この記事の読みどころ

  •  10月25日号のエコノミスト誌(毎日新聞出版)に、「半導体バブルが来る」という特集がありました。ややセンセーショナルなタイトルではありますが、確かに米国フィラデルフィア半導体株指数(SOX指数)は過去10年間で最高の水準を記録し続けています。
  •  日本の半導体製造装置企業の受注状況を示すBBレシオ(出荷額に対する受注額の割合)も、年初から1.0の採算ラインを上回って推移し、アドバンテストや東京エレクトロンの株価は夏以降、TOPIXを大幅にアウトパフォームしています。
  •  では、半導体の基板であるシリコンウエハーはどうなっているのでしょうか。この分野の主要プレーヤーである信越化学工業(4063)、SUMCO(3436)の株価はある程度強い動きですが、上がったという感じはしません。そこで足元のウエハーの出荷状況を調べてみました。

生産能力を上回る出荷が続く300ミリウエハー

世界の半導体ウエハーの統計を月ごとに見てみると、主力の300ミリ(直径)ウエハーの月間出荷枚数が今年の3月以降、8月まで6か月連続で500万枚を超え続けています。

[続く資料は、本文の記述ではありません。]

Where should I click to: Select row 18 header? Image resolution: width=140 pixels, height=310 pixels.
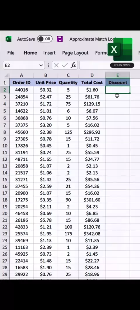5,200
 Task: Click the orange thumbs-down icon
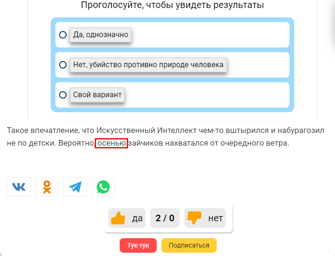(x=194, y=218)
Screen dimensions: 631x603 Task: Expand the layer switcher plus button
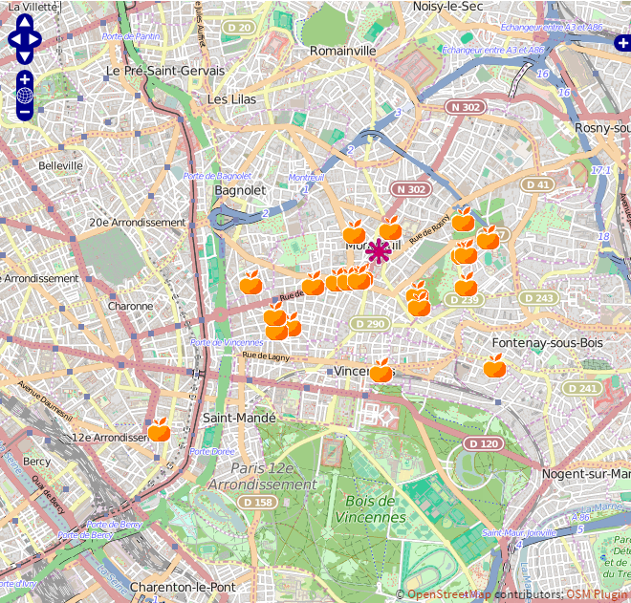click(x=621, y=43)
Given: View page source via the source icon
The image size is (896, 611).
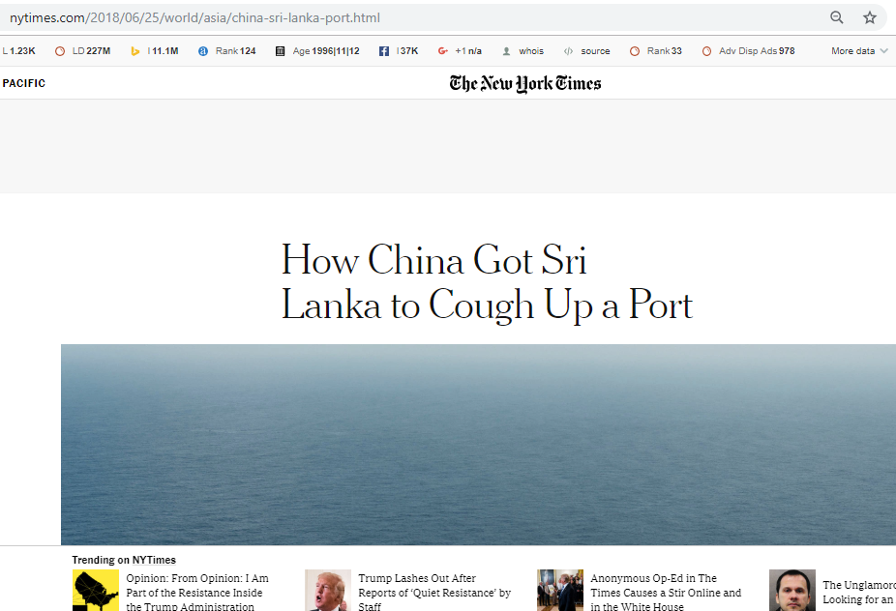Looking at the screenshot, I should (568, 51).
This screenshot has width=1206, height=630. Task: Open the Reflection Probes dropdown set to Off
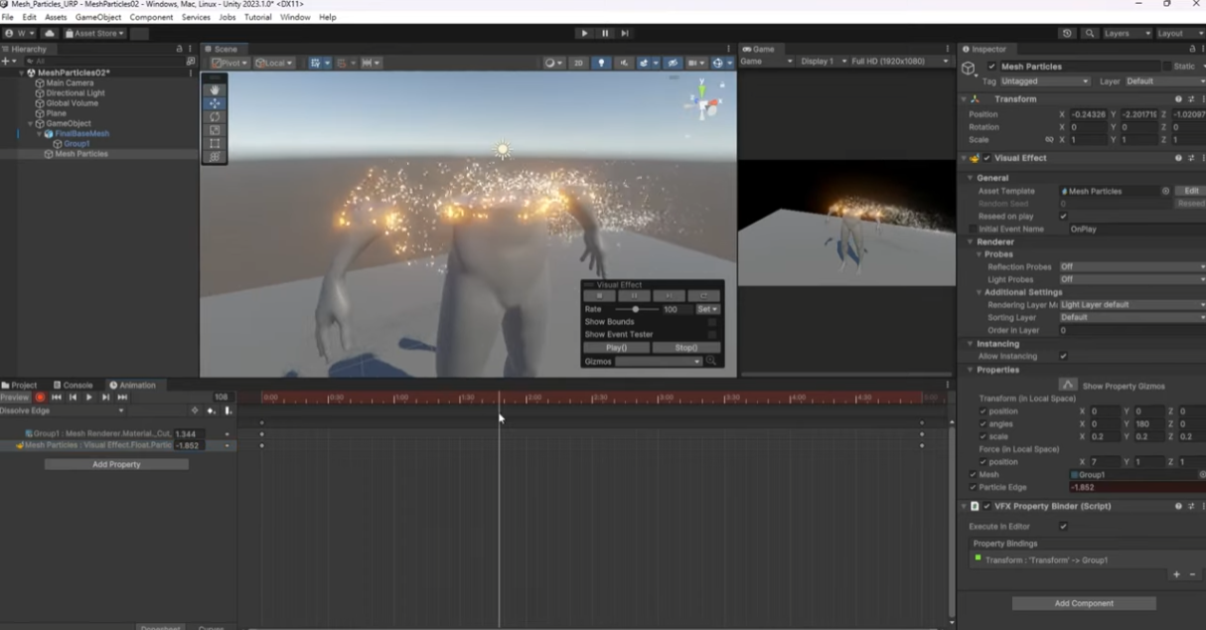[x=1132, y=266]
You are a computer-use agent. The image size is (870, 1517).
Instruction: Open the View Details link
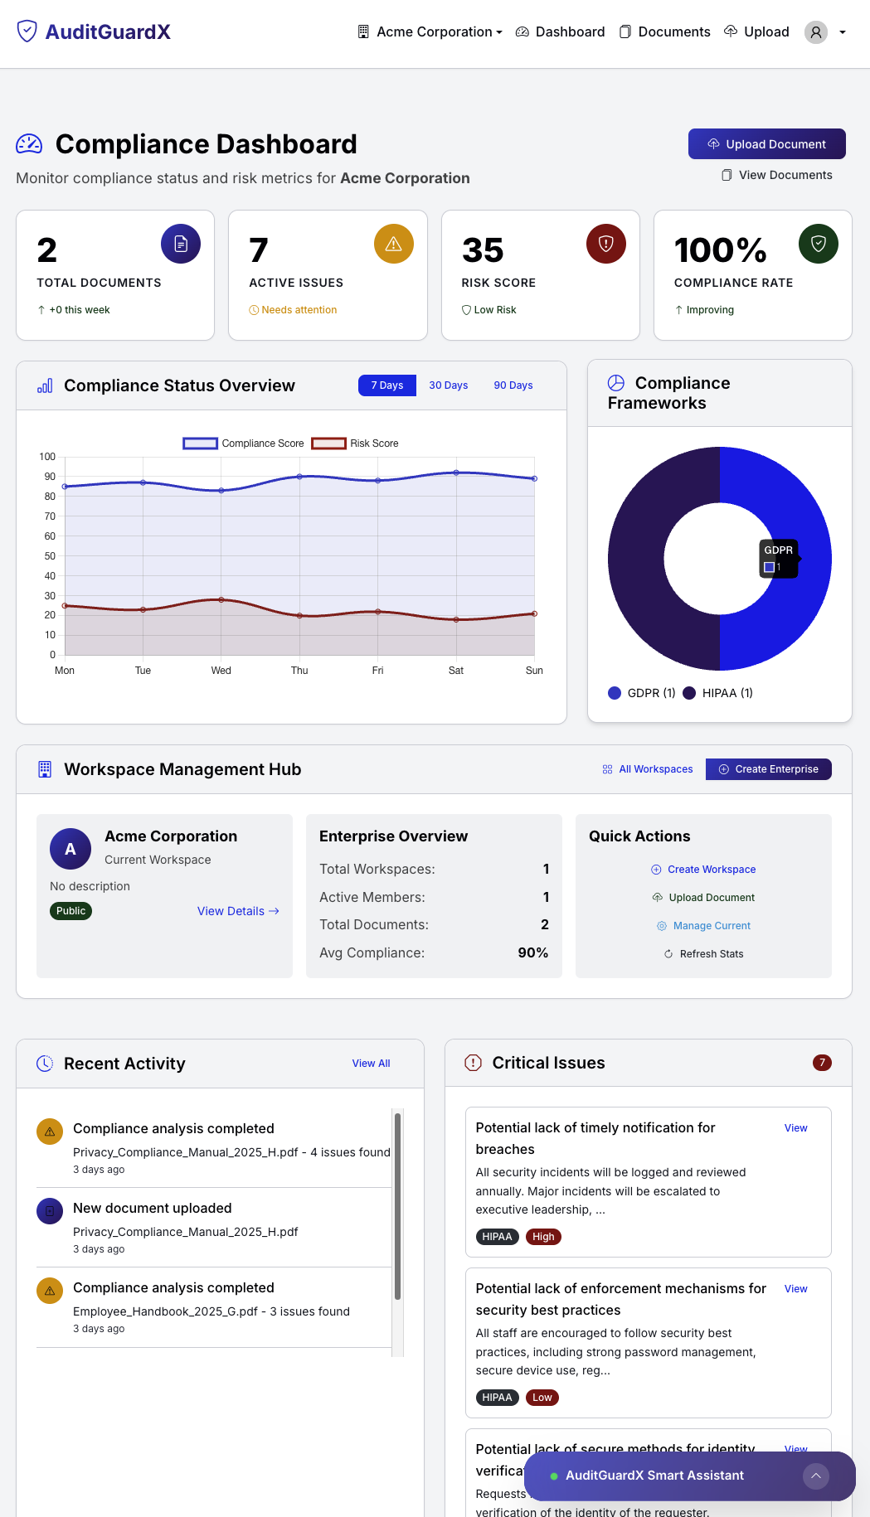pyautogui.click(x=238, y=911)
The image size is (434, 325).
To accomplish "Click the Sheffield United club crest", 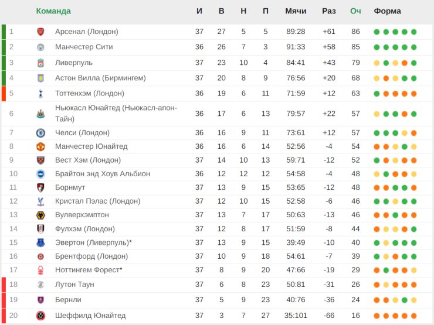I will 40,316.
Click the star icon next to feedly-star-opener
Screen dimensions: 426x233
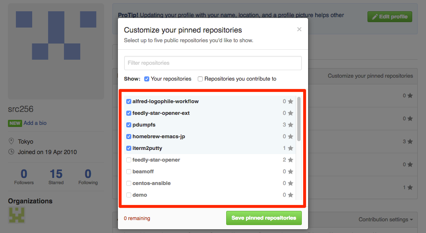[x=291, y=160]
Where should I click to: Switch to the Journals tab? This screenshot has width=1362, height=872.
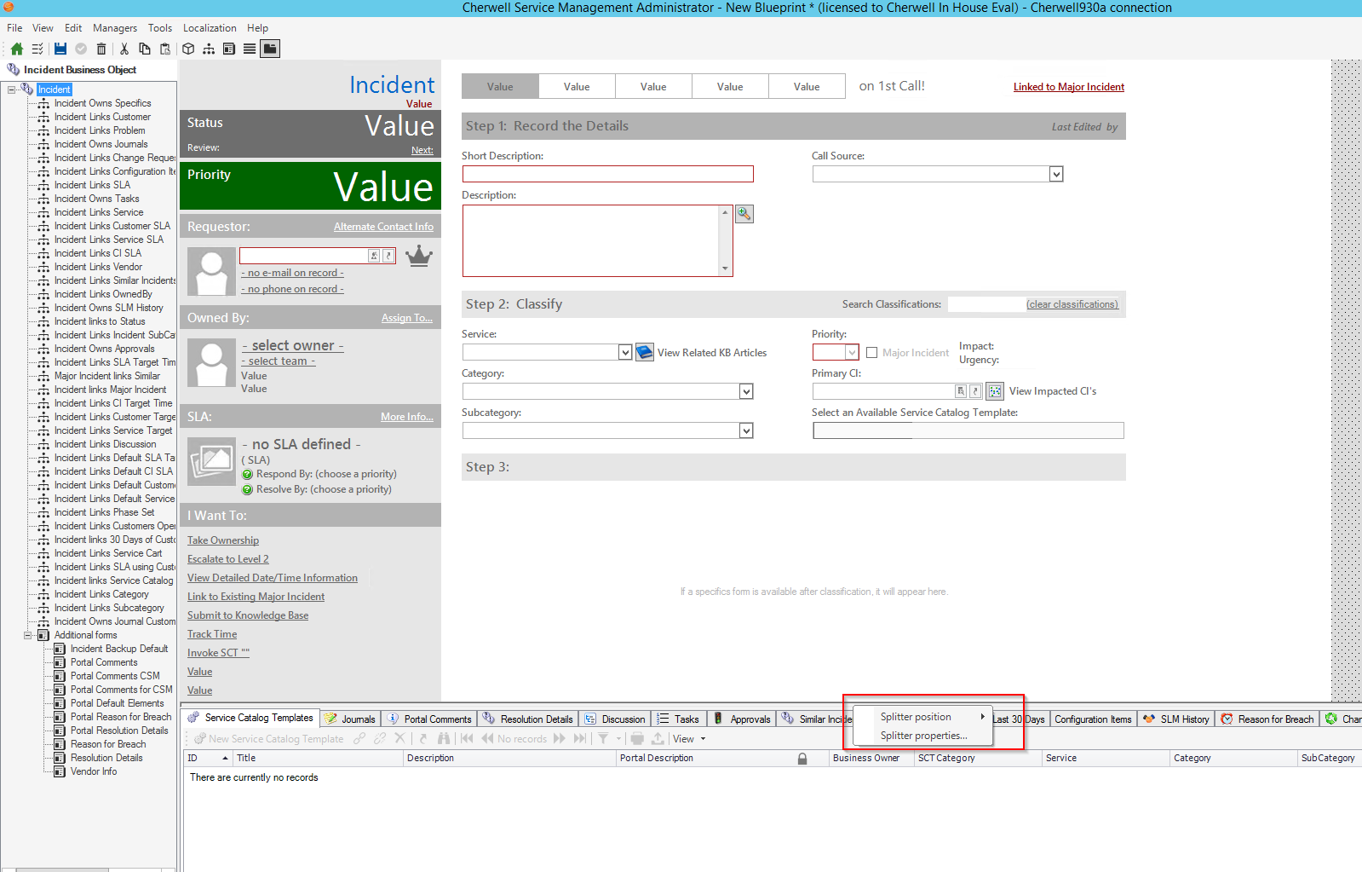pyautogui.click(x=350, y=719)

昨年の上期あたりまでは、世界の4大プレーヤーである信越半導体(信越化学工業100%子会社)、SUMCO、ワッカーシルトロニック(独)、LGシルトロン(韓国)による300ミリウエハーの総月間能力は480万枚程度とされていました。したがって、3月以降の500万枚を超える出荷は完全に超フル操業状態と言えるでしょう。

ただ、業界では世界の生産能力を月産510万枚とする意見も見られるようになってきました。おそらく生産性、歩留まりの改善が顕著に出てきたのではないかと業界関係者は見ているようです。

この活況はいつまで続くのか

このように300ミリウエハーの出荷は活況を呈していますが、スマートフォン以外に需要をけん引するものが見当たらず、新興国の経済も低迷しています。では、何が需要を牽引しているのでしょうか。

その背景には、2016年に入りスマートフォンの在庫調整が一巡し、中国やインドなど新興国のスマートフォン生産が活発なことから、ロジック、メモリー半導体の生産が堅調だということがあります。加えて、データセンター、SSB、サーバーなどのNANDフラッシュメモリーの需要が相当強いと見られます。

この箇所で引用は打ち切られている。